What the task asks
Carry on the comment thread about the stigma faced by people with psychiatric histories, writing what follows its last comment.

-- Extracted text follows --

I had an experience very similar to yours. I was a hospital and nursing home chaplain. I’d been trained in both medical and pysch settings. When I was admitted to the unit of the hospital the nurses were telling me how I needed to behave and I informed them that I was a chaplain trained in psychiatric settings and knew what was expected of me. The next morning I was meeting with my psychiatrists and the social worker sent to do my social history just happened to be a very dear and old friend of many years. She’d once been a chaplain too.
As she waited for me to get out of my meeting she overheard the nurses talking about what a big liar I was, that I wasn’t a chaplain and I’d never been trained in a psych hospital. I was just lying. She stepped up to the nurses’ station and proceeded to inform them that I was everything that I’d stated and that if she heard any more conversations like she’d just listened to she would report them for unprofessional behavior. She said they all ran off into the conference room behind the station and hid!
Thanks for sharing your experience. You are absolutely correct in your observations of our present situation. When I got out of the hospital I found a job four days later. The manager who hired me asked about the gap of time in my work history and I was very frank with him about having been in the hospital. He hired me anyway but told me that I’d be wise to never let any others know what I’d shared with him. He was truly enlightened but he felt that he was not the average manager out their in job land.
One more little story and then I’ll quit! I know a woman therapist who has been hospitalized numerous times. She’s a delightful person, well educated like yourself and very personable. She shared that during one of her hospitalizations she made a statement on the unit where she was held that her father was a doctor. A psychiatrist overheard her remark and shouted at her “That’s a lie!” Her response was “What, that I had a father or that he was a doctor?!”
Great points. Stigma is a powerful blinder.
The irony is that we are endlessly told that with knowledge stigma will be eradicated yet it is practitioners and those in the medical field who often have the most prejudiced views of consumers.
I agree with Stephen. Part of the reason that we still have pharma-centric approaches is because of the stigma. People are not actually allowed freedom of choice in terms of medication, because the pernicious stigma questions their judgement.

-- Extracted text concluded --
-- Data follows --

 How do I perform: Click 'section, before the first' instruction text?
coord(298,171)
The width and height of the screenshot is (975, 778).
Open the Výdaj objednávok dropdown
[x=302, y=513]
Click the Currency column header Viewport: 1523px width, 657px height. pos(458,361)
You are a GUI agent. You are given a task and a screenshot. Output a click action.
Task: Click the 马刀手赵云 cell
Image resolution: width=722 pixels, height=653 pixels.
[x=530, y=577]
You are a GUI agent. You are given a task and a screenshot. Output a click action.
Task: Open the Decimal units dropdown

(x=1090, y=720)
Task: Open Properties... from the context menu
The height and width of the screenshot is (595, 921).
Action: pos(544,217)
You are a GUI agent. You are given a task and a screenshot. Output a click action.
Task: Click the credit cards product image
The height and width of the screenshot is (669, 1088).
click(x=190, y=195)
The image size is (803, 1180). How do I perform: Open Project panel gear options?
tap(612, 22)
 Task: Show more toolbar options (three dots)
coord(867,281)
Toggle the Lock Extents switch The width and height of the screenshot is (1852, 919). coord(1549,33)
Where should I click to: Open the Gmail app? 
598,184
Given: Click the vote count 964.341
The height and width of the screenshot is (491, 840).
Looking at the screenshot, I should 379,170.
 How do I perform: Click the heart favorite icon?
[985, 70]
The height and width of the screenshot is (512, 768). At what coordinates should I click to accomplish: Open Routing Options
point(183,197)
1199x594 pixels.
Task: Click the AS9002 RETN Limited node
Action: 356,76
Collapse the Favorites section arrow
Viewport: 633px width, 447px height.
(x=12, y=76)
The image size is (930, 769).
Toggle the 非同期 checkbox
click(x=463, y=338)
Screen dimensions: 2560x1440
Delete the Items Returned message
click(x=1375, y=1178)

-- Data concluded --

Task result
Too rarely are the outcomes fostered by mental health programs given the slightest consideration. Wayne should be congratulated for considering the outcomes for this program, possible causes, and remedies. And it made me think back ….
In 2006 I attended a presentation given by two representatives of an employment program for consumers. I asked about outcomes. I was presented with the usual annecdotes, “Let us tell you about Billy ……” but pressed on as I sought information on outcomes as a whole.
After several months this program which had received almost $3 million to date provided the following:
# of consumers who received direct services: 871
# of consumers who got jobs (includes full-time, part-time, volunteer): 307
# of consumers who stopped receiving SSD/I because of employment: 14
# of consumers who were still working at 3 month follow-up: 242
It was never made clear how many individuals were actually working full or part time at competitive wages. That fourteen individuals had likely met the SGA standard ($860 monthly in 2006) at some point was cold comfort where 871 consumers had invested themselves in this program.
This may surprising – but in my experience, those outcomes would qualify that program as top notch. Most supported employment programs I’m familiar with report much lower percentages.
In fact, the program I cited won an award.
I just wish that programs of all stripes wouldn’t broadly represent outcomes that are evidenced narrowly. The community at large is left with impression that consumers afforded every opportunity and resource for success generally fail. (This is similar to when we failed our medications which were always safer and more effective.)